House Republicans are considering a plan to sharply reduce the amount of income American workers can save in tax-deferred retirement accounts as part of a broad effort to rewrite the tax code, according to lobbyists, tax consultants and congressional Democrats.
Notably absent from the story: Any language that’s actually in a bill on the House floor. More than that, there’s also the notable absence of a single Republican lawmaker that has ever, ever publicly advocated to reduce allowable 401k contributions to that level.
Moreover, there’s not even a single named source on record saying that this is what the GOP is floating.

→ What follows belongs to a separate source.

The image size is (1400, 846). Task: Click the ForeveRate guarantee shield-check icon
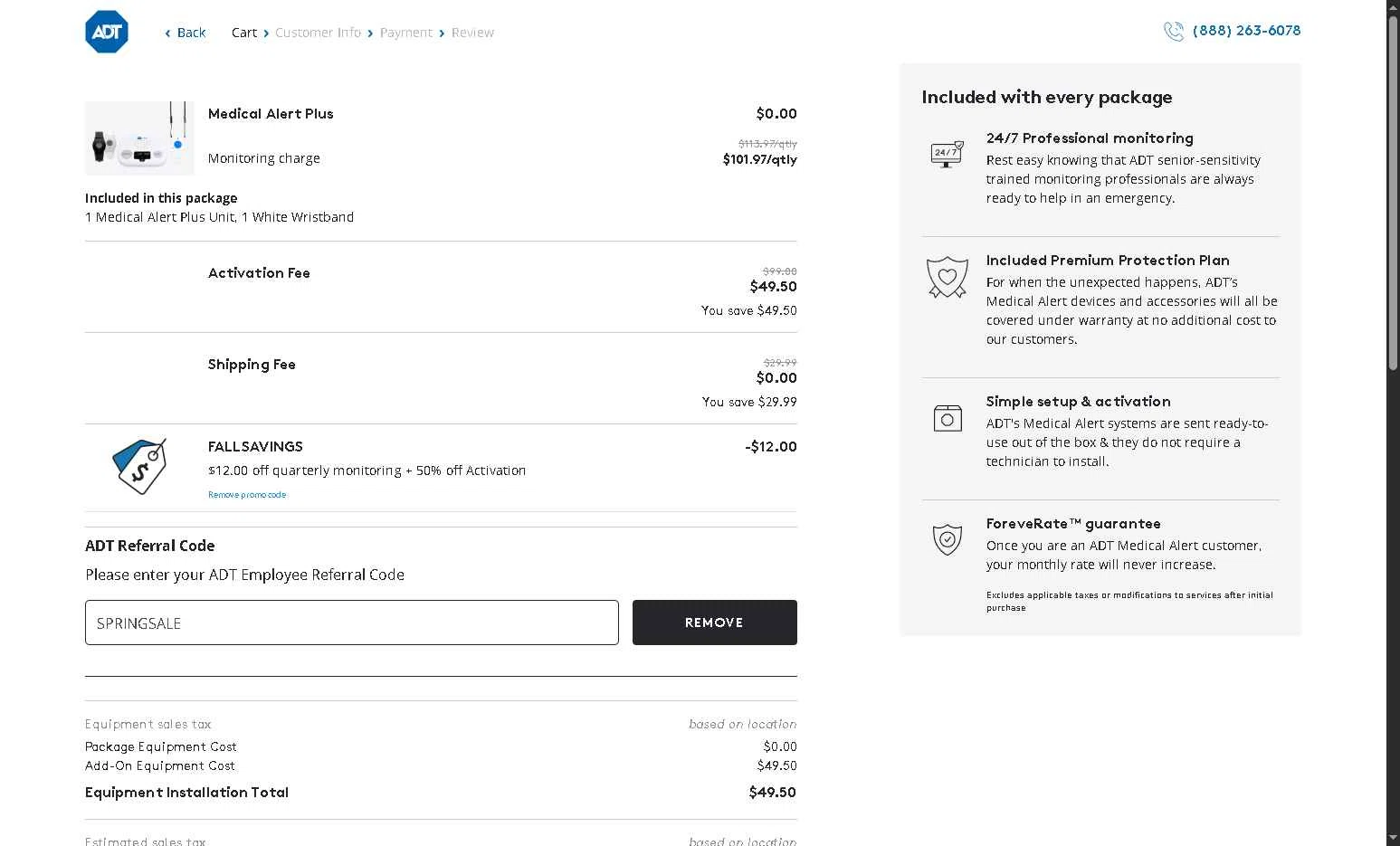point(947,539)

It would also put a major dent in the GOP brand, which at least ostensibly seeks to reduce the tax burden on working Americans and businesses.
It seems to us that a bunch of wonks at a planning session were looking at potential ways to offset revenue losses from a planned corporate income tax rate cut, and when they keyed in what they’d have to cap the allowable 401k contribution rate at to recoup the revenue loss, the computer spat out a figure close to $2,400. Nobody wanted to do it, but someone in the room ran to the media “on background,” unwilling to put his own name to the story, and the knuckleheads ran with it.
Our take: It is exceedingly unlikely that the GOP tax reform bill will contain any large reduction in allowable 401k contributions – at least not without a corresponding increase in contribution limits to alternative investment vehicles like IRAs and self-directed IRAs. Messing with 401ks – the primary retirement savings vehicle of the middle class – would be likely to cause an electoral revolt. The Obama administration had to quickly abandon a push to tax Section 529 plans a few years ago, as the Times notes in their article.
There is some legislative risk to those sitting on so-called “jumbo” IRAs, including jumbo self-directed IRAs, with assets above about $5 million. If any tax-advantaged investment account counts as ‘low-hanging fruit’ to revenue-hungry Congressional representatives, it’s those.
Naturally, self-directed IRA owners are over-represented among jumbo IRA account owners, because people that are able to amass $5 million or more in IRAs tend to be successful real estate and venture capital or private equity investors.
At this point, we don’t see any major legislative risks to the Self-Directed Solo 401k structure, though we’ll be keeping an eye on developments as the Republicans in Congress cobble together their expected proposal for tax reform.